Vorschlag für eine Richtlinie über die Sanierung und Abwicklung von Versicherungsunternehmen

Mit der Richtlinie über die Sanierung und Abwicklung von Versicherungsunternehmen soll sichergestellt werden, dass Versicherer und einschlägige Behörden in der EU besser für erhebliche finanzielle Notlagen gewappnet sind.

Sie sieht ein neues Verfahren zur ordnungsgemäßen Abwicklung vor, das die Versicherungsnehmer sowie die Realwirtschaft, das Finanzsystem und letztendlich auch die Steuerzahler besser schützt. Die nationalen Behörden werden besser für den Fall einer Zahlungsunfähigkeit von Versicherungsgesellschaften gewappnet sein.

Durch die Einrichtung von Abwicklungskollegien werden die zuständigen Aufsichts- und Abwicklungsbehörden in der Lage sein, zeitnah und auf koordinierte Weise entschlossene Maßnahmen zu ergreifen, um Probleme grenzübergreifender (Rück-)Versicherungsgruppen zu lösen und die bestmöglichen Ergebnisse für die Versicherungsnehmer und die Wirtschaft insgesamt zu gewährleisten.

Die heutigen Vorschläge bauen umfassend auf fachlichen Empfehlungen vonseiten der Europäischen Aufsichtsbehörde für das Versicherungswesen und die betriebliche Altersversorgung (EIOPA) auf. Sie tragen ferner den einschlägigen Arbeiten auf internationaler Ebene Rechnung, wobei auch europäische Besonderheiten berücksichtigt wurden.

Äußerungen aus dem Kollegium der Kommissionsmitglieder

Valdis Dombrovskis, Exekutiv-Vizepräsident für eine Wirtschaft im Dienste der Menschen, erklärte: „Europa braucht eine starke und dynamische Versicherungsbranche, die in unsere Wirtschaft investiert und uns bei der Bewältigung der Risiken unterstützt, mit denen wir konfrontiert sind. Die Versicherungsbranche kann dank ihrer Doppelrolle als Schutzinstanz und Investor zum Grünen Deal und zur Kapitalmarktunion beitragen. Die heutigen Vorschläge werden dafür sorgen, dass die Vorschriften dank einer angemesseneren Ausgestaltung weiterhin ihren Zweck erfüllen.

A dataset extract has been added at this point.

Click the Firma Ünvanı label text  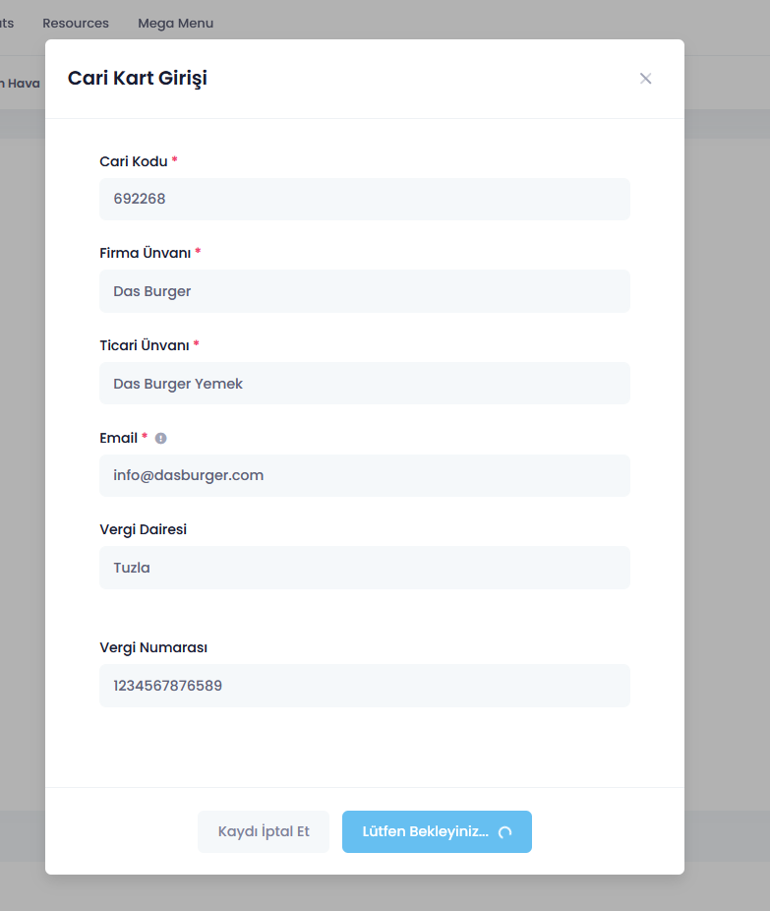click(x=146, y=253)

Die für Finanzdienstleistungen, Finanzstabilität und die Kapitalmarktunion zuständige Kommissarin Mairead McGuinness ergänzte: „Der heutige Vorschlag wird die Versicherungsbranche in die Lage versetzen, ihr Potenzial zur Unterstützung der EU-Wirtschaft auszuschöpfen. So ermöglichen wir Investitionen in die Erholung und darüber hinaus. Außerdem fördern wir die Teilnahme der Versicherungsunternehmen an den Kapitalmärkten der EU, sodass langfristige Investitionen bereitgestellt werden, die für eine nachhaltige Zukunft von großer Bedeutung sind. Die fortschreitende Kapitalmarktunion ist sehr wichtig für unsere grüne und digitale Zukunft. Dabei tragen wir auch der Verbraucherperspektive gebührend Rechnung. Somit können die Versicherungsnehmer sicher sein, dass sie in Zukunft besser geschützt sind, wenn ihr Versicherer in Schwierigkeiten gerät.

Nächste Schritte

Die genannten Gesetzgebungsvorschläge werden nun im Europäischen Parlament und im Rat erörtert.